Griner was likely overseas for work. “Many W.N.B.A. players compete in Russia, where salaries are more lucrative, during the American league’s off-season,” the Times stated. “Griner has played for the Russian team UMMC Ekaterinburg for several years.” (Writer Charlotte Clymer noted that Griner makes more overseas than in the U.S., where WNBA max salary is less than 1/3 of NBA’s.)
The Customs Service released a video of a masked traveler (presumably Griner) going through security. But the Service stated that the security screening occurred in February, sparking concerns that Griner may have been in Russian custody for weeks. According to the statement, a criminal case has been opened into the large-scale transportation of drugs, which can carry a sentence of up to 10 years behind bars in Russia.

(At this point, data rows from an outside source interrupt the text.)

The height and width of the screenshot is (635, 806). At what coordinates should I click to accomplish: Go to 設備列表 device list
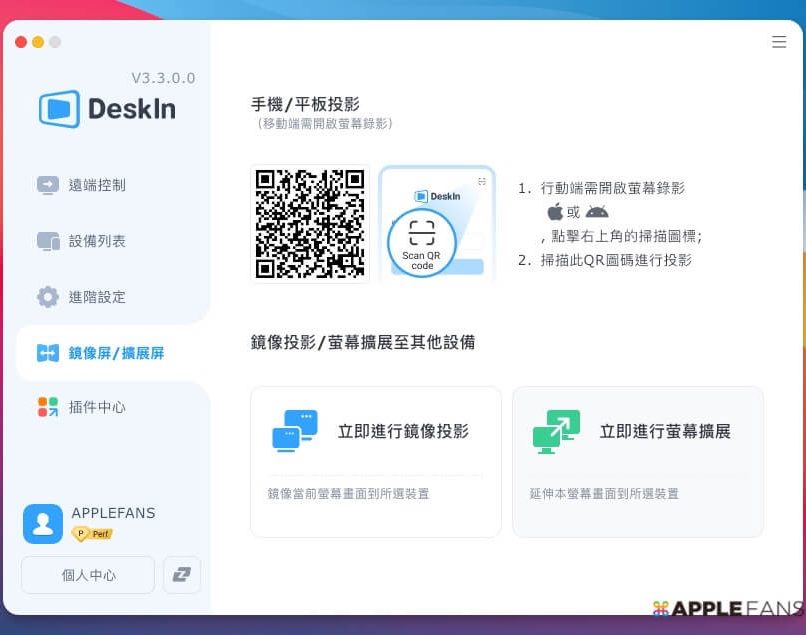click(x=96, y=241)
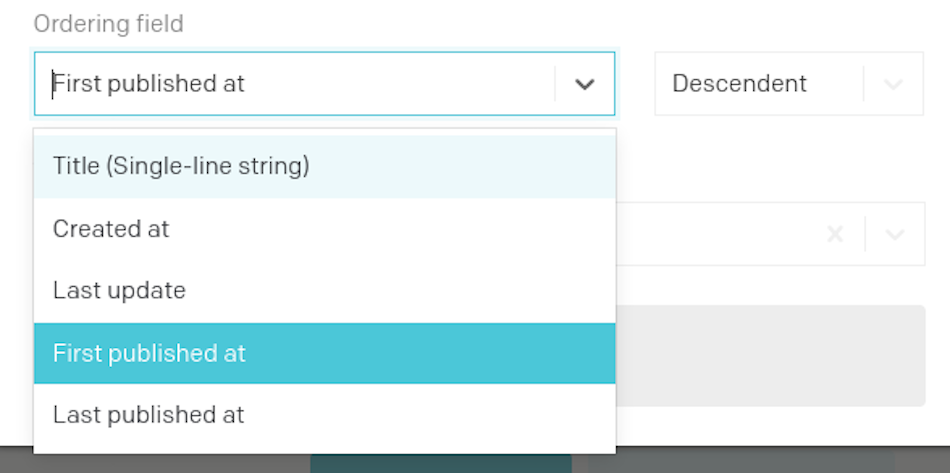This screenshot has height=473, width=950.
Task: Click the dark teal button at bottom
Action: [x=441, y=463]
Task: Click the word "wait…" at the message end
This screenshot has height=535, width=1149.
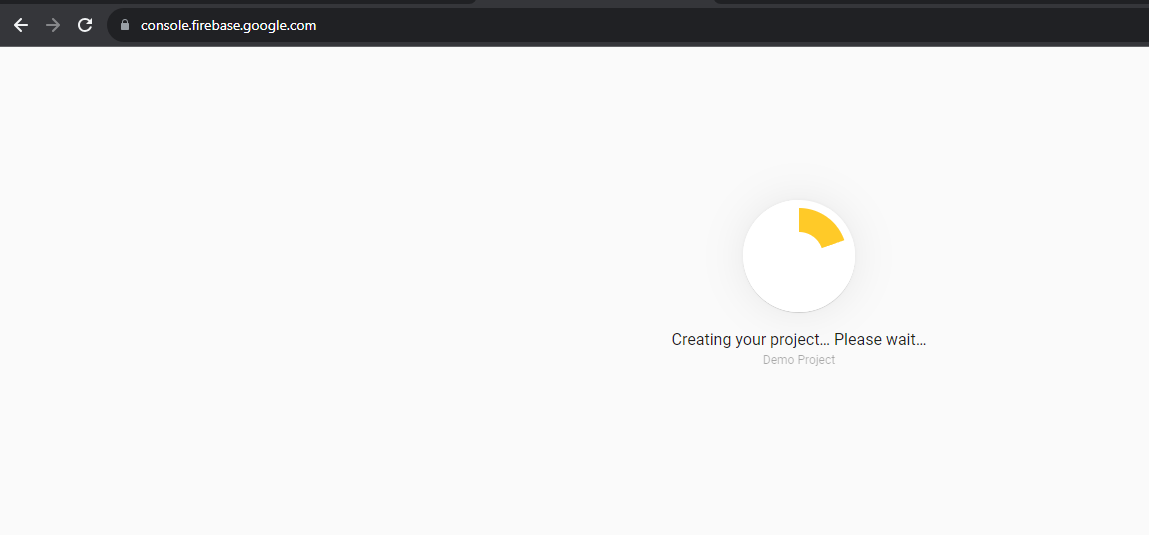Action: point(906,340)
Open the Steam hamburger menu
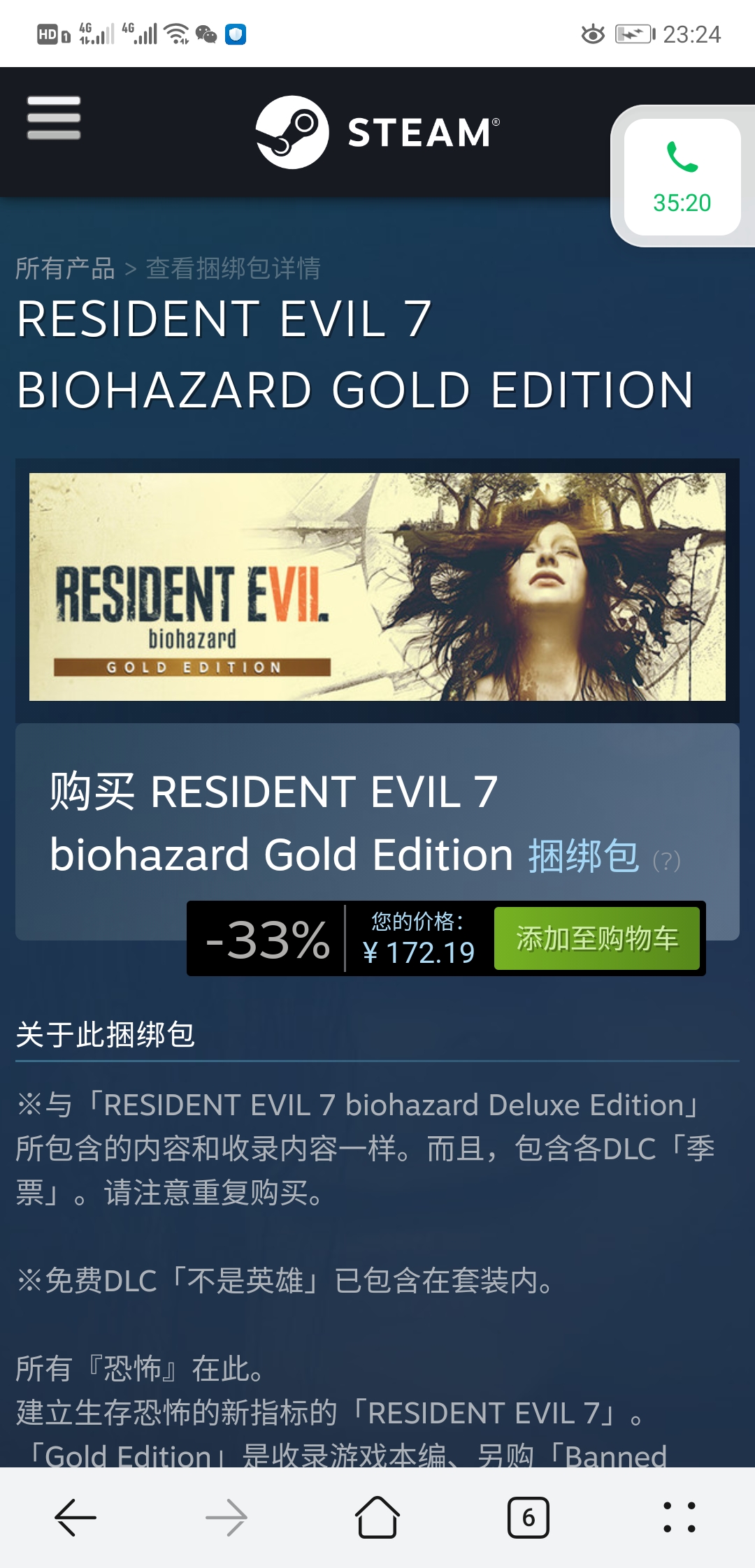755x1568 pixels. [54, 117]
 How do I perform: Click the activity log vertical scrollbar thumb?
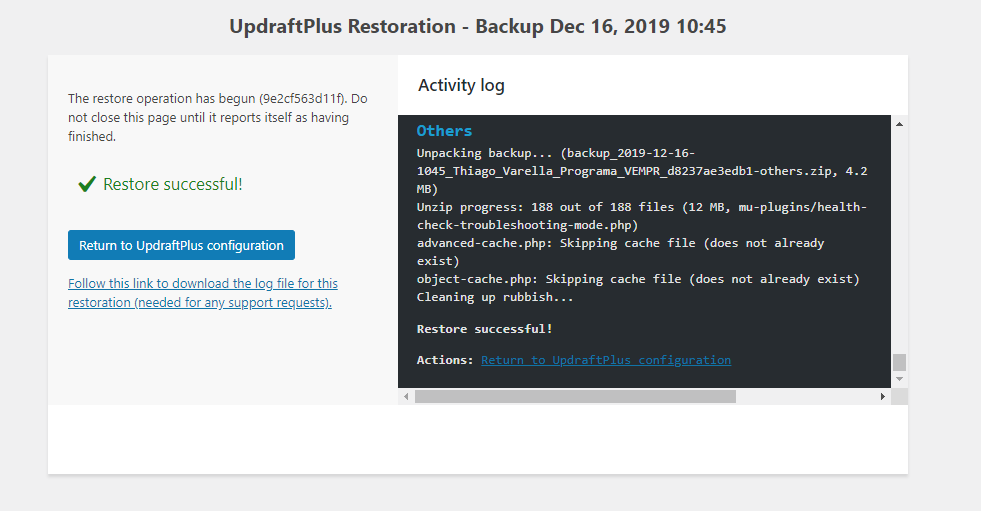[899, 362]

According to ESPN, the State Department issued a “do not travel” advisory for Russia on Jan. 23 that warned Americans against traveling there, because of “the potential for harassment against U.S. citizens, the embassy’s limited ability to assist U.S. citizens in Russia, COVID-19 and related entry restrictions […] and the arbitrary enforcement of local law.” Another advisory was issued nine days after Russian President Vladimir Putin invaded Ukraine.
This case takes place across a backdrop of international upheaval and war. Russia invaded Ukraine on Feb. 23, after weeks of tensions spurred partly by the prospect of Ukraine’s potential membership in the North Atlantic Treaty Organization, or NATO. Air strikes were conducted, over 400 missiles were fired, and Russian troops and tanks entered the country on three fronts: from Belarus in the north, from the east of Ukraine, and from the south. the result was been massive displacement, a humanitarian crisis, and global sanctions and condemnation of Russia’s actions — an environment that Griner now finds herself caught in the crosshairs of.
In a statement, Griner’s agent, Lindsay Kagawa Colas, said: “We are aware of the situation with Brittney Griner in Russia and are in close contact with her, her legal representation in Russia, her family, her teams, and the W.N.B.A. and N.B.A.” Griner attracted national attention for her play at Baylor University; the school released a statement today expressing support and hoping for her safe return. “Right now, our foremost concern is for her safety and well-being during this difficult time,” the school said.